Asthma attacks can terrify people for a good reason. It can feel like drowning on dry land and requires immediate medical attention. If you have this condition, you might shy away from physical activity out of fear of triggering your next episode.
However, doing so could be hazardous for your health – your body needs exercise to function as intended. Furthermore, some forms of movement could reduce your symptoms.
The ancient world offers one such practice for modern times. How can it help you if you have this condition? Here’s how yoga can help asthmatic individuals.
1. It Improves Your Posture
There’s an unspoken epidemic in America: poor posture. The problem isn’t the sole province of cubicle dwellers, either. Research suggests many spinal issues start early, with over 60% of children and adolescents evidencing incorrect body alignment. Back pain alone is debilitating but can exacerbate asthma symptoms by compressing the chest cavity, leaving even less room for oxygen to enter your airways.
Asthma is also more widespread than you think. It’s one of the most common respiratory conditions in the developed world, affecting over 300 million people worldwide. As more people adopt sedentary work lives, combining poor posture with this respiratory condition could leave countless folks gasping for air. Their suffering hurts everyone through decreased productivity and missed opportunities due to illness.
Yoga is one of the best exercises you can do to improve your posture. From the moment you take to the mat in tadasana or mountain pose, you focus on correcting your alignment, keeping your shoulders back, your neck long, and your chest proud. The right guide helps you into proper positioning on more complex moves, further benefiting your spine.
2. It Opens Your Chest
Yoga also helps you open your chest, which is vital for people with asthma. One person with the condition reports that attacks make her feel like she can’t even yawn because the inflammation and tightness in her chest prohibit air from entering.
Certain postures stretch your intercostal muscles, those lining your ribs that expand when you breathe. Cobra and upward-facing dog are two of the most frequently seen poses for stretching the chest cavity. You’ll increase the stretch if you can manage urdhva dhanurasana, or a “full wheel.”
3. It Helps You Manage Stress
Stress. It affects millions of people and has only gotten worse since the pandemic for most. Unfortunately, this emotion is also an asthma trigger. It can bring on an attack or make the symptoms of one seem much worse than they are, inspiring panic. This scenario can create a negative feedback loop. Your stress levels rise, triggering an attack, which in turn ramps up your adrenaline and cortisol production even more, making you feel greater tension.
Fortunately, yoga is one of the best practices for stress management.

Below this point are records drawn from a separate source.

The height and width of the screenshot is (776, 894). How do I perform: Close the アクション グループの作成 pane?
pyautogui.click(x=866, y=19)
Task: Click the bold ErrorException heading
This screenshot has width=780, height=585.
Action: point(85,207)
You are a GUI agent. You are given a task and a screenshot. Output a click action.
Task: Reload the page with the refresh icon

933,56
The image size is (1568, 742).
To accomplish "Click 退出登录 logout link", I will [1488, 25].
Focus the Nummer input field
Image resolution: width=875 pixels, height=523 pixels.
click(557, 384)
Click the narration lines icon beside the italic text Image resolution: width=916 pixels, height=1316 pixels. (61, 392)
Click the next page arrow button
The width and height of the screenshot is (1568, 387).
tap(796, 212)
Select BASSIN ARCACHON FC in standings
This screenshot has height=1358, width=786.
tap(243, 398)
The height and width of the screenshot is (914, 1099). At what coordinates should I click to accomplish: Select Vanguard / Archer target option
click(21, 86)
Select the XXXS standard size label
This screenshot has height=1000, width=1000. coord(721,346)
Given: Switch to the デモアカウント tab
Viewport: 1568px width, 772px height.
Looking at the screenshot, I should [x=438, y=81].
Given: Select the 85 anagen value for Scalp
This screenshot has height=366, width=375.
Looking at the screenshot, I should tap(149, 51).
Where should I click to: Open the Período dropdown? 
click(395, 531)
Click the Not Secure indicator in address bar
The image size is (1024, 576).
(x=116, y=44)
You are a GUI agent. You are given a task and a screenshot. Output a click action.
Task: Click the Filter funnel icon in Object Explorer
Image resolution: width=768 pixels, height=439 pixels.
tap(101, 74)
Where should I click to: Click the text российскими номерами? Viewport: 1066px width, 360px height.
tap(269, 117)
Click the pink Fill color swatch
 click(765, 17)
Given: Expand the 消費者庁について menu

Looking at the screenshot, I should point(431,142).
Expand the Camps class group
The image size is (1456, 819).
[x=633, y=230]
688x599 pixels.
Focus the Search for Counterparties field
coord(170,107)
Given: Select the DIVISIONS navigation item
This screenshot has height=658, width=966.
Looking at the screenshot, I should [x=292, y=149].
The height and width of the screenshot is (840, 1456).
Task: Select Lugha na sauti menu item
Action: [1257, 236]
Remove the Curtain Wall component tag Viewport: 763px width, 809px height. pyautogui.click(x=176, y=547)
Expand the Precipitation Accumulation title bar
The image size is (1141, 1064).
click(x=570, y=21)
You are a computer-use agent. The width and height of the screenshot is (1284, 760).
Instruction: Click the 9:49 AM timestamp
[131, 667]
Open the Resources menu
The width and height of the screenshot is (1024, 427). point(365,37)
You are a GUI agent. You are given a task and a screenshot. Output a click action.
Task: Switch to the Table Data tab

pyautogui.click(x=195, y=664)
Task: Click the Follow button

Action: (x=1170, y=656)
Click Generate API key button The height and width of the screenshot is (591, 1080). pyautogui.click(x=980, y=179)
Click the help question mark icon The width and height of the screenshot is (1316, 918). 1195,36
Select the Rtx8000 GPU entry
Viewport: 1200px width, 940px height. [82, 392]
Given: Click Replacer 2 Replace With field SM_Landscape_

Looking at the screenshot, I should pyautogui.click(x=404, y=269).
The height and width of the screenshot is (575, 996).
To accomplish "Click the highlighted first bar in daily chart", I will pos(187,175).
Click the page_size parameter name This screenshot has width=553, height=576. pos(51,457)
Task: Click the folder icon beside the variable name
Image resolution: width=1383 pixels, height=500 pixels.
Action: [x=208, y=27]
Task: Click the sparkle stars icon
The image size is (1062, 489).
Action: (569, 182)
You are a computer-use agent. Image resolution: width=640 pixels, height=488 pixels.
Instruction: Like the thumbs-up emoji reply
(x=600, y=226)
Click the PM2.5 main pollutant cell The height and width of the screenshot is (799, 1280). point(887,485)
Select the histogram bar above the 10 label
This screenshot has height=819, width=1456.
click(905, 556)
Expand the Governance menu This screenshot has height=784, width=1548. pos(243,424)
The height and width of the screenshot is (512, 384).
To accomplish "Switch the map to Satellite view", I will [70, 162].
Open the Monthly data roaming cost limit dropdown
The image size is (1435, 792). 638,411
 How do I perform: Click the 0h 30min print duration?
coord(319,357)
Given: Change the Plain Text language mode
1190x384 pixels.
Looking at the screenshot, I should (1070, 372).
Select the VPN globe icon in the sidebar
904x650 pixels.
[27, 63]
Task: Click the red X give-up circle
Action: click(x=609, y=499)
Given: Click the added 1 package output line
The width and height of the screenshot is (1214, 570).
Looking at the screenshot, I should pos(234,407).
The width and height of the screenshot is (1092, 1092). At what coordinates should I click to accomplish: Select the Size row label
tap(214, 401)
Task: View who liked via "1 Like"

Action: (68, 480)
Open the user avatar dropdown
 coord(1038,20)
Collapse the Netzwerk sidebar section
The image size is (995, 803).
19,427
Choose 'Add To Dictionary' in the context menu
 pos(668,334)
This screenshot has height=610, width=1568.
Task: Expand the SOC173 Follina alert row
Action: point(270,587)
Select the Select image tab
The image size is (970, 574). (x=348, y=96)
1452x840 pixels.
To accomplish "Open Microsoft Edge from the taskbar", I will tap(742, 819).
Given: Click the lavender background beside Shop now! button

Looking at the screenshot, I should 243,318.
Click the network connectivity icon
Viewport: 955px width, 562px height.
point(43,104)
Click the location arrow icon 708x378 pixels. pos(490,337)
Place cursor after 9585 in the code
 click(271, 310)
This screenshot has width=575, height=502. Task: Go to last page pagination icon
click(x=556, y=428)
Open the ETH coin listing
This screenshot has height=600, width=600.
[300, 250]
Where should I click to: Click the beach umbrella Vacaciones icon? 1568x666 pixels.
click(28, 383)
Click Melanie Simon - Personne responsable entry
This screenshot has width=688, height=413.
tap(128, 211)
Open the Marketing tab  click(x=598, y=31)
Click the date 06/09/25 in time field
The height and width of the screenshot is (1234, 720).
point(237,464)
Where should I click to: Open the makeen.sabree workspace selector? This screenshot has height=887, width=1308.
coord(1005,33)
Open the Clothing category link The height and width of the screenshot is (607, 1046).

Combining introspection, deep breathing, and the endorphin rush from gentle movement does the trick. Deep breathing alone is effective for mitigating your body’s stress response, with elongated exhales activating your body’s parasympathetic nervous system. Add the juicy brain chemicals from physical activity, and you almost can’t help leaving a session feeling like a new person.
4. It Emphasizes Breath Control
Asthma makes you feel like you can’t breathe. You may feel as if you’re sucking air through a straw or trying to inhale through a thick woolen blanket. The panicky feelings that follow can increase your respiration and heart rate, worsening your condition.
Conversely, yoga emphasizes breath control. While it may seem like your practice on the mat won’t help when attacks strike, evidence suggests differently. One preliminary study of 24 asthmatic patients found a 66.7% reduction in salbutamol puffs and a 58.3% reduction in tablet use after participants practiced daily yoga for 50 minutes a day over four weeks.
5. It Facilitates Oxygen Transfer
You breathe because your body’s cells require an ongoing oxygen supply to survive. When you struggle to get air, your cells starve of this vital nutrient, causing damage.
However, one study from the International Journal of Yoga found that patients with COPD, a similar respiratory condition, had a better transfer of oxygen from the lungs to the bloodstream. Improved oxygen transfer could prevent cellular damage from a lack of this substance during attacks.
It may also explain one of the reasons why other preliminary studies have found a mild beneficial effect from a yoga practice on asthmatic patients, although not enough to recommend it as more than complementary therapy.
Yoga Helps Asthmatic Individuals
If you have asthma, you may resist physical activity for fear of triggering an attack. However, getting your body in motion may benefit your condition if you choose the right routine. Evidence suggests the ancient practice of yoga helps asthmatic individuals in all the above ways. Why not invest in a mat and check out a class today?